### Records for this task
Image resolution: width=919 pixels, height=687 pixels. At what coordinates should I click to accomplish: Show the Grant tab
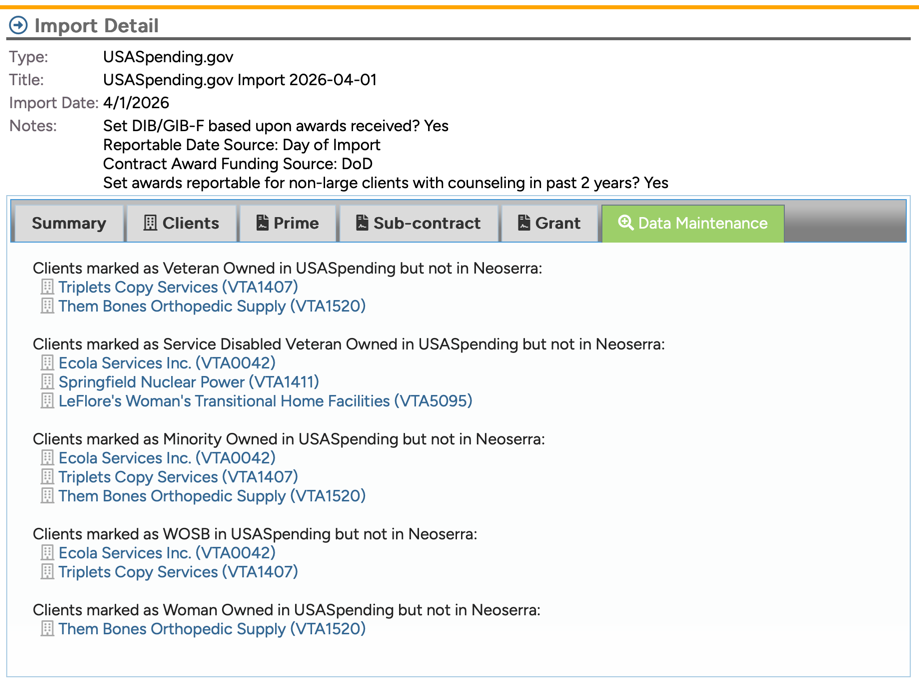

---

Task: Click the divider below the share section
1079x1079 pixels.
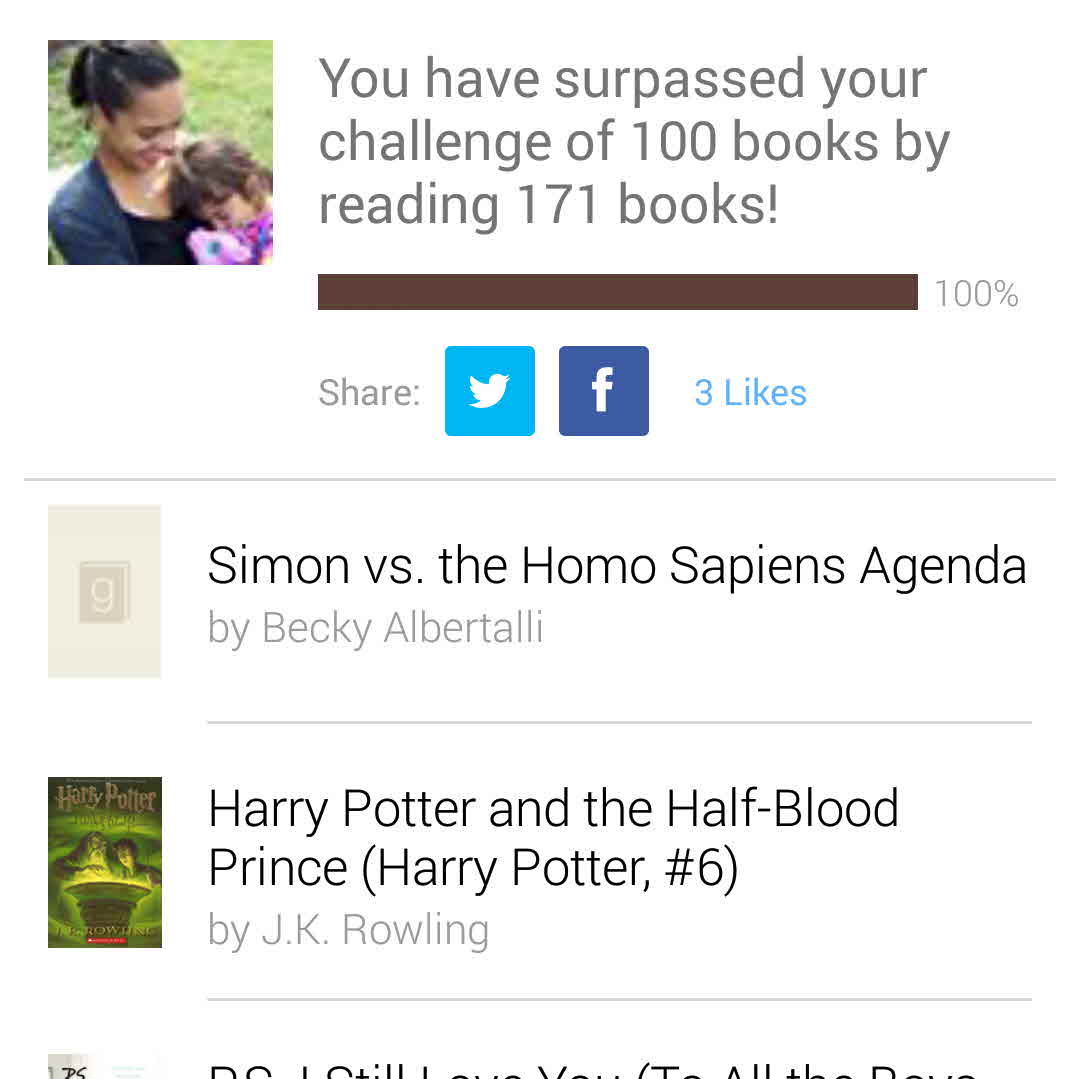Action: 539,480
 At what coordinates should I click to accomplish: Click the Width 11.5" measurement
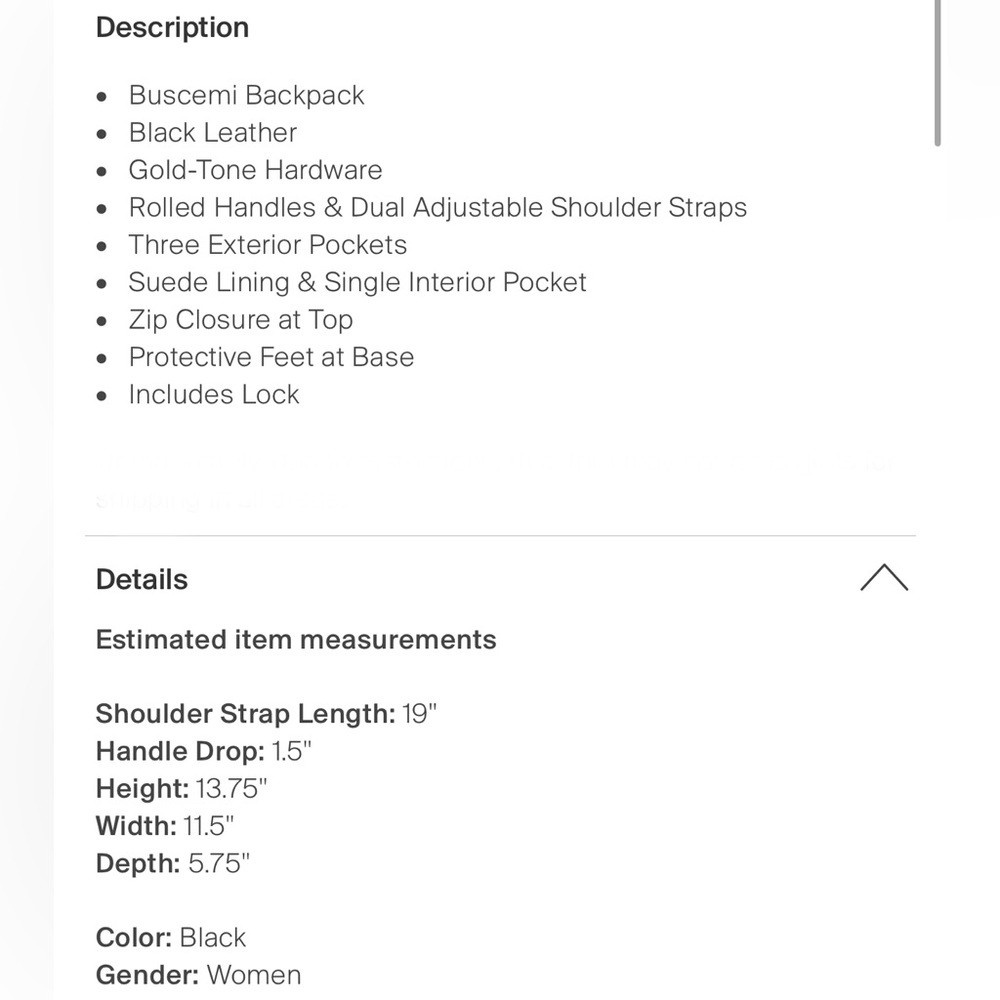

### Task prompt
Search the listing for the string "what". Copy each line where it turns up.

### Response
Image resolution: width=919 pixels, height=687 pixels. At what coordinates should I click to accomplish: Show the Grant tab
 At what coordinates should I click to accomplish: Click the Width 11.5" measurement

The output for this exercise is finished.